For each entry below, copy the text exactly and leave out any picture.

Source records
• • • • •

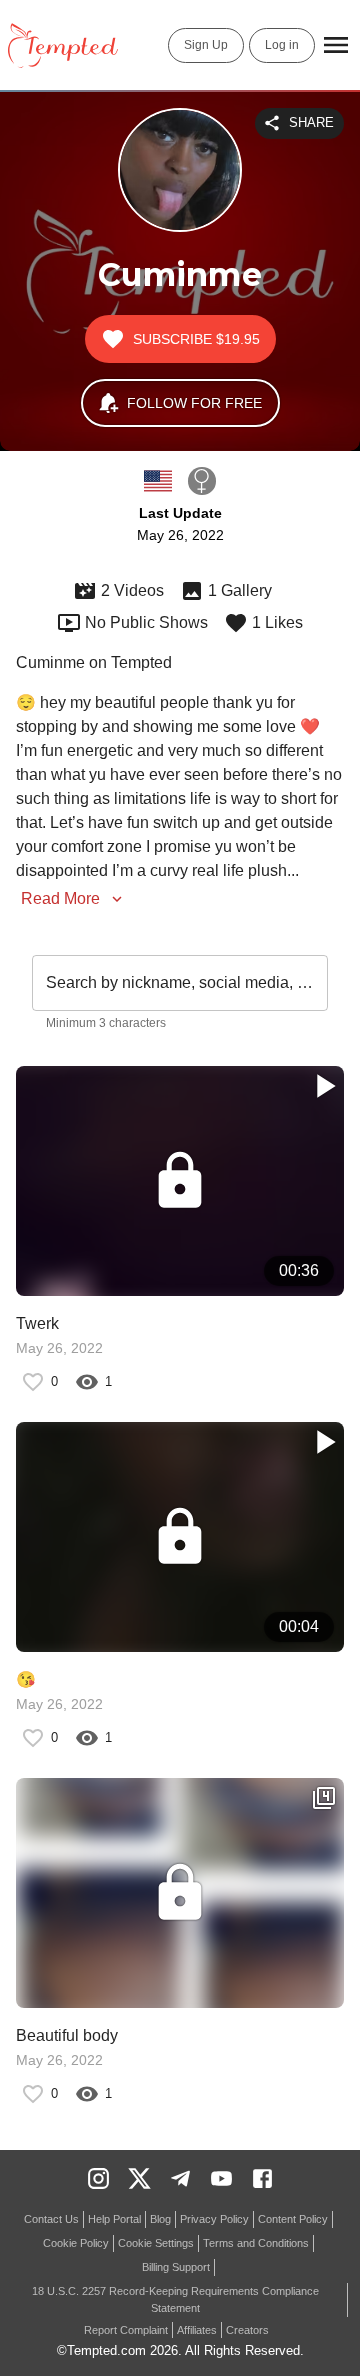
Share (311, 122)
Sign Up (206, 45)
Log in (282, 45)
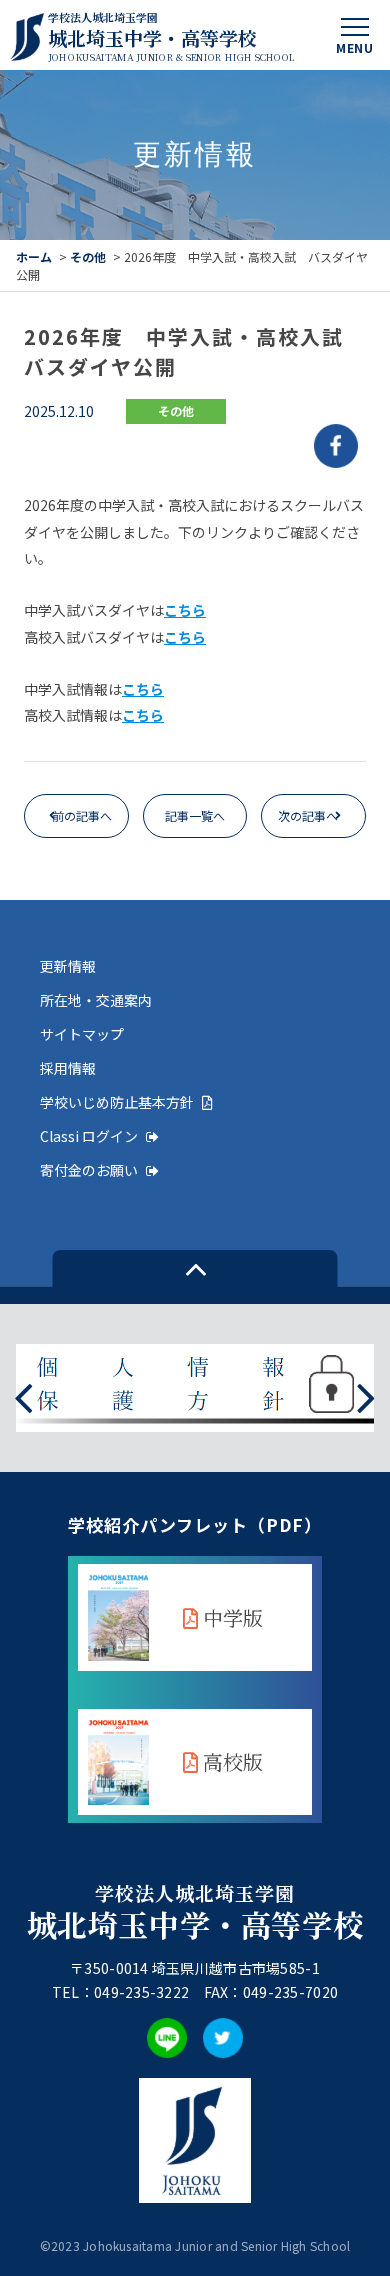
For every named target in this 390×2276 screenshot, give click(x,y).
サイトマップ (82, 1034)
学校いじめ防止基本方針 (117, 1102)
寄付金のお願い (89, 1170)
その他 (88, 256)
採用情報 (68, 1068)
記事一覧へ (195, 815)
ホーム (34, 256)
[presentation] (23, 1396)
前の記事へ (82, 815)
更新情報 (68, 966)
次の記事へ (308, 815)
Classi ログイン (89, 1136)
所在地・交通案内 (96, 1000)
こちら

• • • • •

◆ Answer to this problem
Share (311, 122)
Sign Up (206, 45)
Log in (282, 45)
For every named target in this 390×2276 screenshot, give click(x,y).
サイトマップ (82, 1034)
学校いじめ防止基本方針 (117, 1102)
寄付金のお願い (89, 1170)
その他 (88, 256)
採用情報 (68, 1068)
記事一覧へ (195, 815)
ホーム (34, 256)
[presentation] (23, 1396)
前の記事へ (82, 815)
更新情報 (68, 966)
次の記事へ (308, 815)
Classi ログイン (89, 1136)
所在地・交通案内 (96, 1000)
こちら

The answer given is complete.